TASK STATEMENT. Only the lines from the one containing "The height and" through the end of the entries should be returned, exactly as they are, with the pictures omitted.

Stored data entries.
[Start of Attachment]
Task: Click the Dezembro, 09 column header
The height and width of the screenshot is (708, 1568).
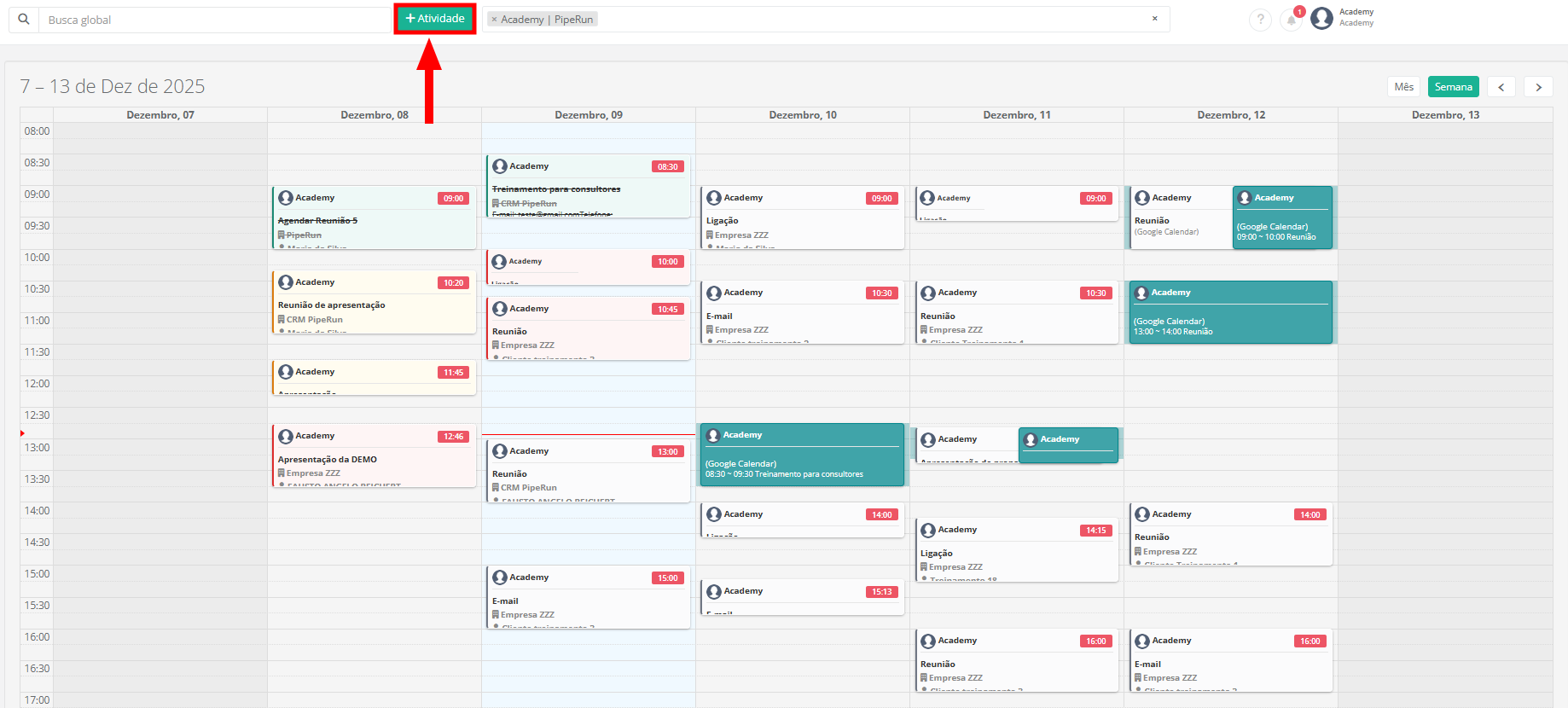Action: [x=588, y=115]
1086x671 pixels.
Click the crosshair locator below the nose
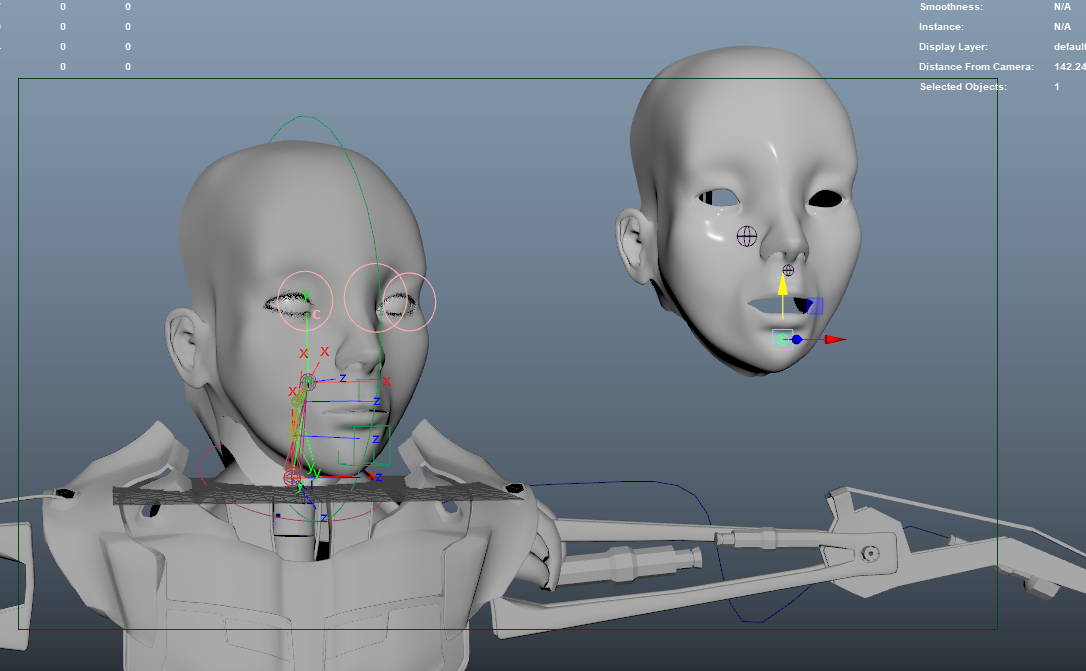click(x=787, y=270)

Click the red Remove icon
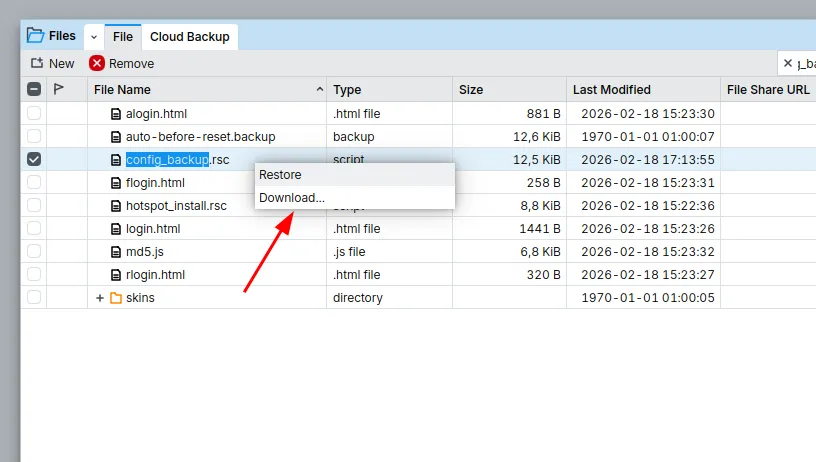pos(97,63)
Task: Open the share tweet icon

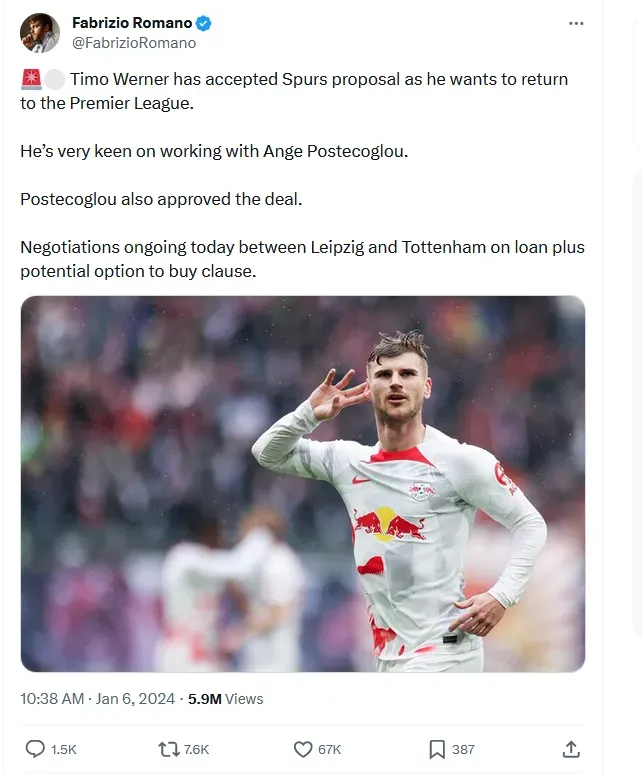Action: click(x=571, y=748)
[End of Attachment]
PROBLEM SOLUTION.
The height and width of the screenshot is (708, 1568).
Action: [x=588, y=115]
1086x671 pixels.
Click the crosshair locator below the nose
click(x=787, y=270)

Click the red Remove icon
pos(97,63)
Task: Open the share tweet icon

Action: click(x=571, y=748)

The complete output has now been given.